Bayh's almost unequalled record of constitutional reform
speaks for itself, but the amendment that would have had the
most profound effect on the structure of American government
and society was the one he failed to pass--the one that got
away, as his staffers called it.
Between 1966 and 1970, the young Indiana senator led a
vigorous, high-profile campaign to abolish the Electoral
College and elect the president by direct popular vote--a
goal he came closer to achieving than anyone since the 1787
convention in Philadelphia.
Back then, it was a Pennsylvania delegate named James
Wilson, the most respected lawyer in the country, who pushed
throughout the summer for a direct vote. Like Wilson, Senator
Bayh fought hard and came up short. Like Wilson, he was
blocked by southern politicians intent on protecting their
outsized power, which they had seized and maintained through
two centuries of systematic racial violence and subjugation.
Unlike Wilson, however, Senator Bayh didn't start out as a
believer in the popular vote. He favored modest tweaks to the
Electoral College, not a complete overhaul. Then he learned
more about the College's historical unfairness and the harms
it continued to inflict on American politics. Within months,
he became a convert to the cause of a direct presidential
election. And but for a handful of Senate votes one late
September afternoon in 1970, he may well have converted the
nation.
Did you know about any of this? I didn't. Nor did most of
the people I've asked over the last few years, many of whom
were politically active adults in the late 1960s. What
explains this mass amnesia? An effort like Bayh's on an issue
like the Electoral College should be burned into America's
history books. But like Wilson's valiant but unsuccessful
push for a popular vote in Philadelphia, Bayh's has almost
completely disappeared down the public memory hole. I'd like
to pull it back up and see what it can teach us.
[[Page E888]]
I've spoken about Birch Bayh's astonishing record of
accomplishment. But as someone who grew up following Boston
sports in the 1970s and 1980s, I have always been less
attuned to the successes than to the failures, to the near
misses.
So in this talk I want to focus on the one that got away:
The Electoral College amendment.
Obviously this matters to me because I wrote a book about
it. But, if I may, I also feel a sort of kinship with Senator
Bayh. He did not begin as a radical constitutional reformer.
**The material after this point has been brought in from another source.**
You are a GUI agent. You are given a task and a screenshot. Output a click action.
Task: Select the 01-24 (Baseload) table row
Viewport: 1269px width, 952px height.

After several years, however, he found himself where
virtually everyone who spends that much time studying the
electoral College does: as an unabashed advocate for a
popular vote.
In following his journey of discovery into the way we
choose our president, I found myself on a similar track: one
of skepticism that transformed into full-on belief.
I will start in the early 1960s, with Birch Bayh as a
first-year senator from Indiana looking to make a name for
himself in the world's greatest deliberative body. I'm going
to tell a shorter version of the story that's in Chapter 5 of
my book:
Despite its important-sounding name, the Senate Judiciary
Committee's Subcommittee on Constitutional Amendments was a
sleepy affair in 1963.
In theory it had a significant role to play--drafting
amendments to the Constitution and introducing them into
Congress to be voted on--but in practice the subcommittee had
done little of note since the days of Prohibition. When its
longtime chair, Estes Kefauver, died of a heart attack that
August, no one immediately stepped up to take his place. The
job wasn't that appealing.
``It was a graveyard,'' Bayh recalled years later. ``How
often do you amend the Constitution, for heaven's sakes?''
(For the record: 27 times, the first 10 of which, known
collectively as the Bill of Rights, were adopted almost
before the original Constitution's ink was dry. Since then,
we've ratified a new amendment on average once every 13
years.)
Bayh also knew that sitting on a committee was the best way
for a young senator to gain power and influence. By the
middle of 1963, only a few months after getting elected to
the Senate for the first time, Bayh had maneuvered his way
onto the Judiciary Committee. It was a prestigious post that
involved interviewing Supreme Court nominees, among many
other high-profile responsibilities. The problem for Bayh was
that he didn't want to be just a member of a gang; he wanted
to lead one, and all the Judiciary's subcommittee
chairmanships were spoken for. Then Estes Kefauver died.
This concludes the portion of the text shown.